Many critics derided Heigl for her portrayal of Stephanie Plum. Sam Adams of The A.V. Club found her miscast as Stephanie because she lacked any spunk or tenacity to make the character tolerable and charming, despite some decent comedic timing, saying "there's a hollowness at the movie’s center, right where Heigl's heart should be." Andrew Barker from Variety wrote about Heigl having "an almost standoffish lack of conviction" in her performance, and Elizabeth Weitzman of the New York Daily News described her as being "too movie-star glam, [too] stiffly prissy, and [too] lacking in any affection for Stephanie herself." Gleiberman saw Heigl as being unsuitable to emulate the mannerisms of a guidette, saying that she portrays "working-class sexy slovenliness in an overly thought-out way." Rolling Stones Peter Travers also noted Heigl's miscasting as part of a "cringingly false" film that's devoid of the "Evanovich talent and energy" throughout the direction and screenwriting, concluding that One for the Money is "so godawful there'll never be another Plum movie to rectify this mess. Evanovich deserved better."

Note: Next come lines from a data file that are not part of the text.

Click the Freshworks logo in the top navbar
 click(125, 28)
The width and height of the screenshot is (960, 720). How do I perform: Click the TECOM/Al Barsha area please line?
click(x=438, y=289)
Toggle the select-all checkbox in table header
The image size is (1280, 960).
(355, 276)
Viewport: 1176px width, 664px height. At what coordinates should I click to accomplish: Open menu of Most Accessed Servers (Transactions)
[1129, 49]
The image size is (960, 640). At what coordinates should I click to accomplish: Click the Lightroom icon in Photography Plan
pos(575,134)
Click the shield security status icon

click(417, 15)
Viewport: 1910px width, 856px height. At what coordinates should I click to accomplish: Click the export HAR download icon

Author Janet Evanovich was delighted with how the film turned out and did some joint interviews with Heigl to promote the film. Evanovich stated that she would now envision Heigl as Stephanie when writing the character. Complex placed the film at number five on its list of the 25 worst movies of 2012. Complex staff writer Matt Barone said, "[I]f the movie's only offense was how it soils the Garden State's reputation worse than JWoww, it'd be reprehensible, but not worthy of severe public humiliation. But considering that One for the Money is also about as funny as a colonic, there's nothing left to do but rip it apart before banishing the flick from our memory banks."

===Box office===
One for the Money was released on January 27, 2012 and debuted at number 3 behind The Grey and Underworld: Awakening with $11.5 million on its opening weekend. The film grossed $26,414,527 domestically and $10,479,194 globally to a total of $36,893,721 worldwide, below its $40 million budget.
The film was promoted using discount ticket offers from Groupon. Exit polling indicated high audience awareness of the promotion, an estimated 11% bought tickets using Groupon, and 93% of that segment indicated they would not have attended the film otherwise. Box Office Mojo estimated that the "Groupon bump" amounted to around $1 million.

===Awards===
Heigl was nominated for a Golden Raspberry Award for Worst Actress for her performance in the film, but lost the award to Kristen Stewart for both Snow White and the Huntsman and The Twilight Saga: Breaking Dawn – Part 2.